**TASK DIRECTIONS:** The answer must restate every record word for word.

**SUPPLIED RECORDS:**
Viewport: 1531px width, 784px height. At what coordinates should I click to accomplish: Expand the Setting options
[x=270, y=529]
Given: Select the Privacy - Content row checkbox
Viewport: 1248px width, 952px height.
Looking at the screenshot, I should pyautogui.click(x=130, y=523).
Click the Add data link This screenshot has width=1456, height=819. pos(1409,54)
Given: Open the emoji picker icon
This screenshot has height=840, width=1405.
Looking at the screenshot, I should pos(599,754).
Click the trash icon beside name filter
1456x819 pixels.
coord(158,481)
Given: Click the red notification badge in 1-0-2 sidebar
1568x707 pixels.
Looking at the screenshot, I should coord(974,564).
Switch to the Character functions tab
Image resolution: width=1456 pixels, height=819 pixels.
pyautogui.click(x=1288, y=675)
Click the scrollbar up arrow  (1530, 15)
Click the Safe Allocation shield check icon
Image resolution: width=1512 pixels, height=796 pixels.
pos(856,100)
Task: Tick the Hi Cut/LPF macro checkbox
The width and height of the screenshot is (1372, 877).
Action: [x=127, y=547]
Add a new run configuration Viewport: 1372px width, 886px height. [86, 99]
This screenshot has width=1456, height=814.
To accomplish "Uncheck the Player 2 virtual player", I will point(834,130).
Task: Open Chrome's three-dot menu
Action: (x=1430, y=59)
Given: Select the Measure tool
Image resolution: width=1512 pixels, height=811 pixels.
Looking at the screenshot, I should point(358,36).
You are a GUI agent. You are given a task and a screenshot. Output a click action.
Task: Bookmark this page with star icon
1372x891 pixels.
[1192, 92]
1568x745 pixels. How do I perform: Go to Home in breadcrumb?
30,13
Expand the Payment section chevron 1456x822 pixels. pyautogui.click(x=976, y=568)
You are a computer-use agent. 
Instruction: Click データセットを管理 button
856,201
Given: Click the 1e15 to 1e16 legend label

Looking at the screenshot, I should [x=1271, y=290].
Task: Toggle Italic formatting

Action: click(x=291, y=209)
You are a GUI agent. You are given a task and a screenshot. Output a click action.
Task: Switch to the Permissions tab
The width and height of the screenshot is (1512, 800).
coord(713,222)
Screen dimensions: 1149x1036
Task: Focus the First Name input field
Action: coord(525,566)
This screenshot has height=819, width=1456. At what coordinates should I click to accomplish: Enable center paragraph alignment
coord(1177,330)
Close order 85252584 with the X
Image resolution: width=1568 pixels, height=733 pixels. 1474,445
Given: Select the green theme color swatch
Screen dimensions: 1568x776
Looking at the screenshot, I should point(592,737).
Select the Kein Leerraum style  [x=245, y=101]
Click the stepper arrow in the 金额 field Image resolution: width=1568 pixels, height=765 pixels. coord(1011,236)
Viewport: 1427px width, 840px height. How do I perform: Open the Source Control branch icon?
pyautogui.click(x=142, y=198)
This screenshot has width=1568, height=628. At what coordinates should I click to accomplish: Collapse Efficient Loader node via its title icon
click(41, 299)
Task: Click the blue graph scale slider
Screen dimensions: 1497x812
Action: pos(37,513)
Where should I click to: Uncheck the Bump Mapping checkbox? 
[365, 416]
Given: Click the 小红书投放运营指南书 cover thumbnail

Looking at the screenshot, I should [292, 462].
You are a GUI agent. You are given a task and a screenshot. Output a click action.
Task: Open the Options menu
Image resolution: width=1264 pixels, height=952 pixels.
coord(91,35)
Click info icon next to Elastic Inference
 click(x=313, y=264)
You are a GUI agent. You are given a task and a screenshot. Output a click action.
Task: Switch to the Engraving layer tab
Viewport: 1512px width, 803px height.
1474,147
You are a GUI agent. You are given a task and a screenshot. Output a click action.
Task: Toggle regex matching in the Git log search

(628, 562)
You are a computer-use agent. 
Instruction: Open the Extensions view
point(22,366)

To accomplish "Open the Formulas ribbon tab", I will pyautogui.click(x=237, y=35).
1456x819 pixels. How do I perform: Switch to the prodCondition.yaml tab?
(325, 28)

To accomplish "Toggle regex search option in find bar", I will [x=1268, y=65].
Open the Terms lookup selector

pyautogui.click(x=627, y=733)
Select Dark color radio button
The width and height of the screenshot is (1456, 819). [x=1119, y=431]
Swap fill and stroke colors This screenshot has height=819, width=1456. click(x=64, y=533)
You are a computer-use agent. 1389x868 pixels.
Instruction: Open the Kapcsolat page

**ANSWER BOX:**
Viewport: 1531px width, 784px height. At what coordinates should I click to accomplish: Expand the Setting options
[x=270, y=529]
Given: Select the Privacy - Content row checkbox
Viewport: 1248px width, 952px height.
Looking at the screenshot, I should pyautogui.click(x=130, y=523).
Click the Add data link This screenshot has width=1456, height=819. pos(1409,54)
Given: Open the emoji picker icon
This screenshot has height=840, width=1405.
Looking at the screenshot, I should pos(599,754).
Click the trash icon beside name filter
1456x819 pixels.
coord(158,481)
Given: Click the red notification badge in 1-0-2 sidebar
1568x707 pixels.
Looking at the screenshot, I should coord(974,564).
Switch to the Character functions tab
Image resolution: width=1456 pixels, height=819 pixels.
pyautogui.click(x=1288, y=675)
Click the scrollbar up arrow  (1530, 15)
Click the Safe Allocation shield check icon
Image resolution: width=1512 pixels, height=796 pixels.
pos(856,100)
Task: Tick the Hi Cut/LPF macro checkbox
The width and height of the screenshot is (1372, 877).
Action: [x=127, y=547]
Add a new run configuration Viewport: 1372px width, 886px height. [86, 99]
This screenshot has width=1456, height=814.
To accomplish "Uncheck the Player 2 virtual player", I will point(834,130).
Task: Open Chrome's three-dot menu
Action: (x=1430, y=59)
Given: Select the Measure tool
Image resolution: width=1512 pixels, height=811 pixels.
Looking at the screenshot, I should point(358,36).
You are a GUI agent. You are given a task and a screenshot. Output a click action.
Task: Bookmark this page with star icon
1372x891 pixels.
[1192, 92]
1568x745 pixels. How do I perform: Go to Home in breadcrumb?
30,13
Expand the Payment section chevron 1456x822 pixels. pyautogui.click(x=976, y=568)
You are a computer-use agent. 
Instruction: Click データセットを管理 button
856,201
Given: Click the 1e15 to 1e16 legend label

Looking at the screenshot, I should [x=1271, y=290].
Task: Toggle Italic formatting

Action: click(x=291, y=209)
You are a GUI agent. You are given a task and a screenshot. Output a click action.
Task: Switch to the Permissions tab
The width and height of the screenshot is (1512, 800).
coord(713,222)
Screen dimensions: 1149x1036
Task: Focus the First Name input field
Action: coord(525,566)
This screenshot has height=819, width=1456. At what coordinates should I click to accomplish: Enable center paragraph alignment
coord(1177,330)
Close order 85252584 with the X
Image resolution: width=1568 pixels, height=733 pixels. 1474,445
Given: Select the green theme color swatch
Screen dimensions: 1568x776
Looking at the screenshot, I should point(592,737).
Select the Kein Leerraum style  [x=245, y=101]
Click the stepper arrow in the 金额 field Image resolution: width=1568 pixels, height=765 pixels. coord(1011,236)
Viewport: 1427px width, 840px height. How do I perform: Open the Source Control branch icon?
pyautogui.click(x=142, y=198)
This screenshot has width=1568, height=628. At what coordinates should I click to accomplish: Collapse Efficient Loader node via its title icon
click(41, 299)
Task: Click the blue graph scale slider
Screen dimensions: 1497x812
Action: pos(37,513)
Where should I click to: Uncheck the Bump Mapping checkbox? 
[365, 416]
Given: Click the 小红书投放运营指南书 cover thumbnail

Looking at the screenshot, I should [292, 462].
You are a GUI agent. You are given a task and a screenshot. Output a click action.
Task: Open the Options menu
Image resolution: width=1264 pixels, height=952 pixels.
coord(91,35)
Click info icon next to Elastic Inference
 click(x=313, y=264)
You are a GUI agent. You are given a task and a screenshot. Output a click action.
Task: Switch to the Engraving layer tab
Viewport: 1512px width, 803px height.
1474,147
You are a GUI agent. You are given a task and a screenshot. Output a click action.
Task: Toggle regex matching in the Git log search

(628, 562)
You are a computer-use agent. 
Instruction: Open the Extensions view
point(22,366)

To accomplish "Open the Formulas ribbon tab", I will pyautogui.click(x=237, y=35).
1456x819 pixels. How do I perform: Switch to the prodCondition.yaml tab?
(325, 28)

To accomplish "Toggle regex search option in find bar", I will [x=1268, y=65].
Open the Terms lookup selector

pyautogui.click(x=627, y=733)
Select Dark color radio button
The width and height of the screenshot is (1456, 819). [x=1119, y=431]
Swap fill and stroke colors This screenshot has height=819, width=1456. click(x=64, y=533)
You are a computer-use agent. 1389x868 pixels.
Instruction: Open the Kapcsolat page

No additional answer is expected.